[Work task]:
Output all entries verbatim. Skip pictures.

--

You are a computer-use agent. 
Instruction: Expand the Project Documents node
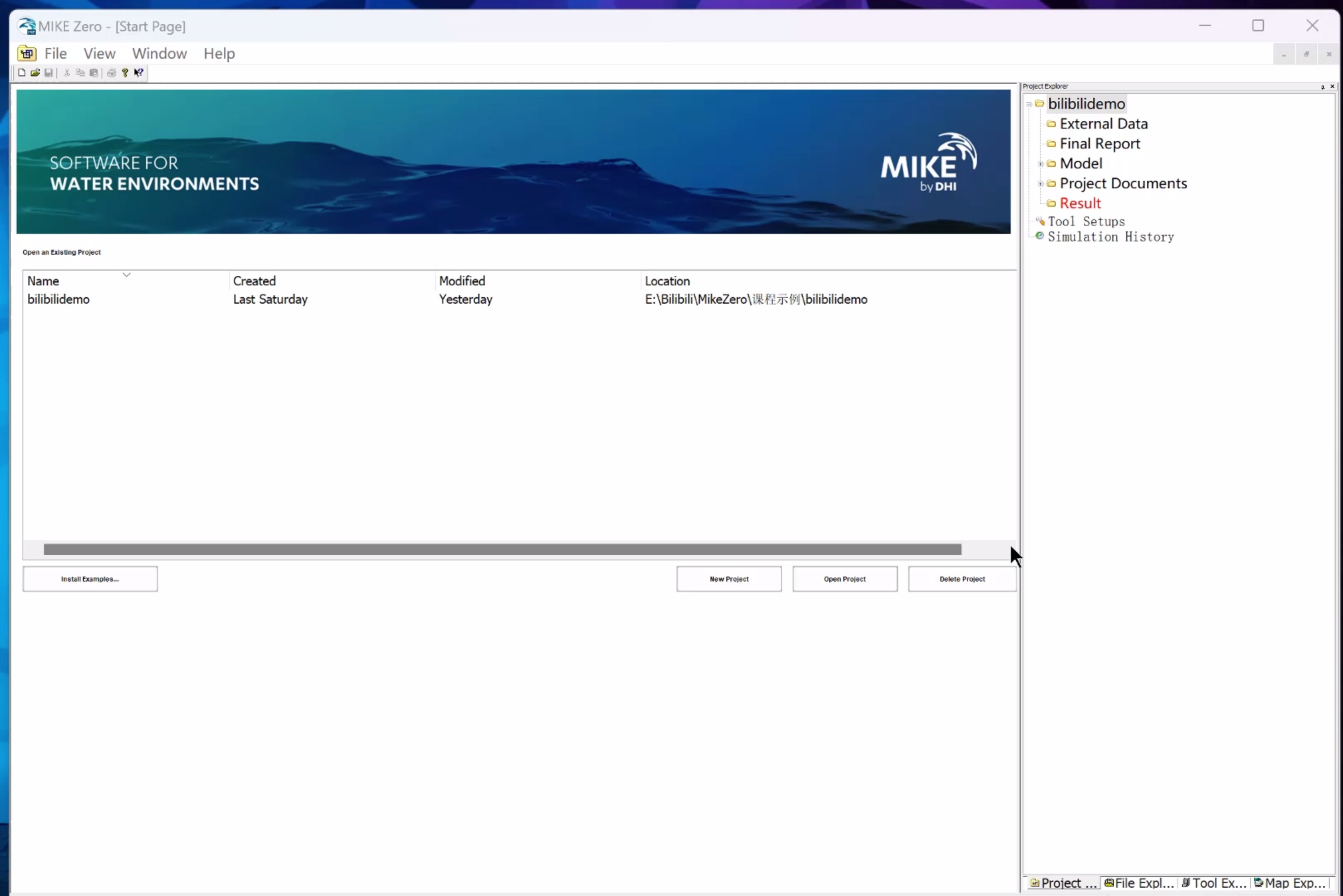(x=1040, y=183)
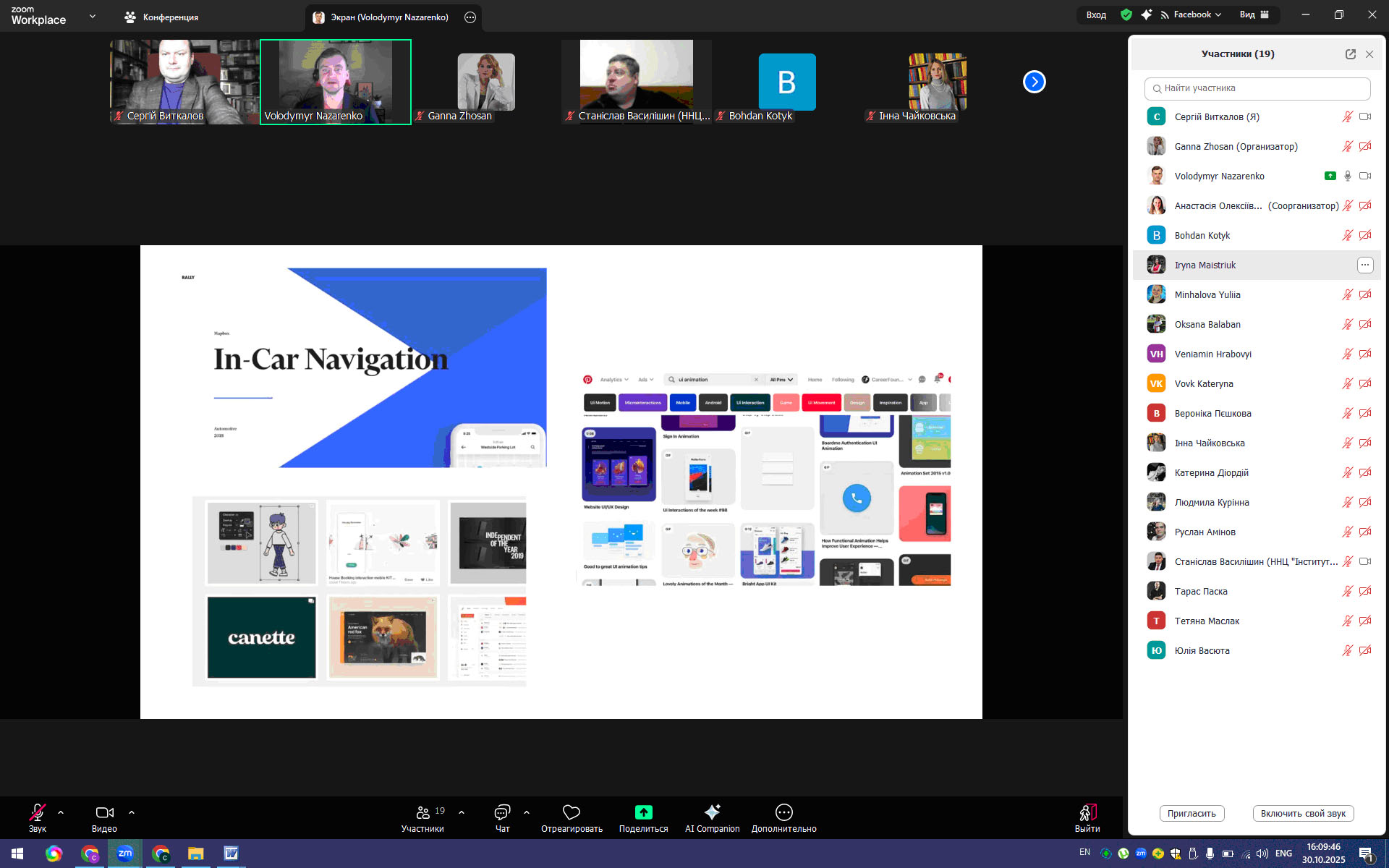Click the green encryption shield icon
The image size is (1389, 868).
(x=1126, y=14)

--

[Solution to the exercise]:
You are a computer-use agent. 
Instruction: Expand the Project Documents node
(x=1040, y=183)
Click the green encryption shield icon
The image size is (1389, 868).
(x=1126, y=14)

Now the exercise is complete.